# Street corner preaching....??



## Zeno333

Many of us I would imagine at least once in their life has seen and heard a person standing on a street and preaching out loud to the passers by....(There is one that I have seen in the town of Fernandina Beach here in Florida.)

I have always felt that it takes a very special kind of person to be able to do that....I think it takes lots of "guts" so to speak, lots of "guts" that only the Holy Spirit could provide....

i myself have never done it, but has anyone here actual stood ground on a street somewhere and started shouting out the Gospel??


----------



## Herald

I haven't preached randomly to whoever walks by, but I have been involved with a deliberate plan to proclaim the gospel in the open air. I have worked with Open Air Campaigners and did some street preaching years back in New Jersey under the auspices of a local church. Open air preaching is fine, but it is my opinion that it should be done under the authority of the local church.


----------



## jambo

Whilst living in the Irish Republic I was involved in regular street preaching. There were basically two types of scenarios-during Saturday afternoon shopping and late at night when the pubs were getting out. Although the same sermon may be used there were two very different audiences. 

I found preaching to Saturday afternoon shoppers difficult as you may be preaching with no listeners before you-just passers by. One would preach to people who seldom stopped but those around me would be handing out tracts/leaflets to passers by who were only going to hear a few lines of what you were saying. Most people just passed by, an odd person would stop for a few minutes before moving on and only occasionally would a passer by stop to ask questions or enquire more.

After doing this a couple of years I learned to use the sketchboard which I found a big advantage as it was a visual thing and people tended to stop to at least look at the sketchboard and wait to see how the picture developing.

One sketch that drew a big crowd was a message on Ro 8.3 'What the law could not do, God did...' Living in an RC culture with the emphasis on works, I turned to write the verse on the sketchboard but decided to stop after 'What the' and prepare to preach. As I turned round a crowd had gathered anticipating what I was going to write next. It was a good crowd that day inadvertantly drawn by the words on the board.

The only other time we got decent sized crowds was when a local drunk used to pass by and hurl abuse at us. This also drew a crowd of watchers who would listen to the drunk (an RC) hurling abuse and questions at us. As we answered his questions it was the crowd who heard.

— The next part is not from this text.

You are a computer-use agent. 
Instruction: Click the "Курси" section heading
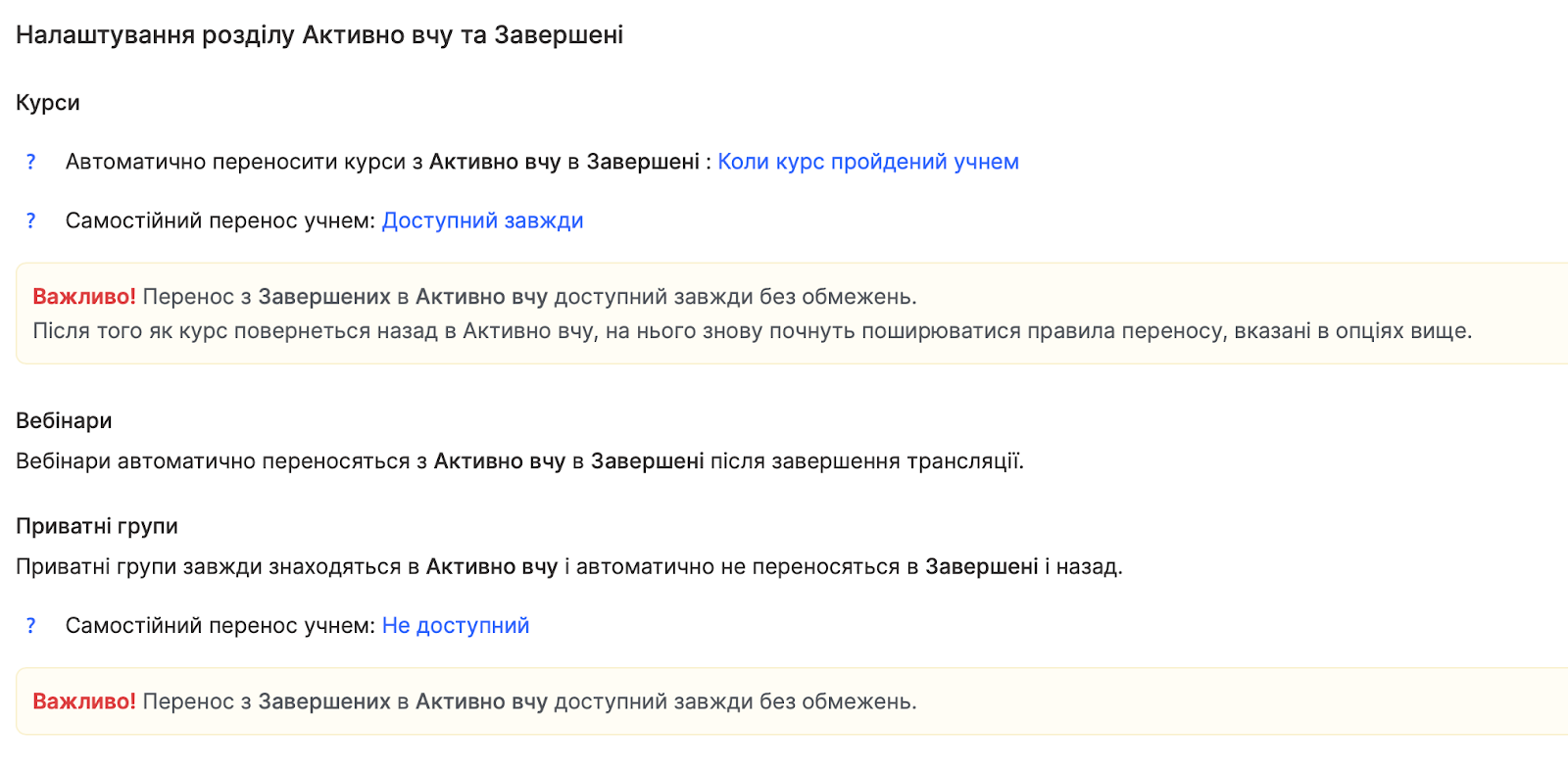click(x=48, y=103)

I found however late night open airs preferable. On a Thursday or a Friday night we would go into the town around 11.30pm. We would start to preach but had to stop after just a couple of minutes as the crowd was so big and many different people were asking questions that the sermon took on the form of questions and answers. Usually at night it was nearly always young folk and you did have to be very careful of anyone with a bit too much to drink. We were quite near a chip shop which attracted a crowd as people go from the pub to the chippie then stand listening to us whilst eating their chips. In fact I recall one one cold night the owner of the chippie came out with bags of chips for the preacher and his team. This was as a thankyou as he felt when we were there it attracted customers to his chippie.

One has to be careful of open air work due to shopping malls being private ground and the nature of open air preaching can be offensive. So, some advice.

-do not use a loudspeaker or amplifier. This annoys shoppers, shopkeepers and means that people just stand at a distance listening.

-do not shout and scream. Speak loud enough to be heard above passing traffic but do not shout at people

-keep it simple. Your listeners know nothing of theological terms or concepts and probably have no bible knowledge at all.

-do not cause any obstruction on the pavements or entrances to shps.

-better to have 3-4 or different people preach for 5-10 minutes each rather than one person preaching for 20 minutes.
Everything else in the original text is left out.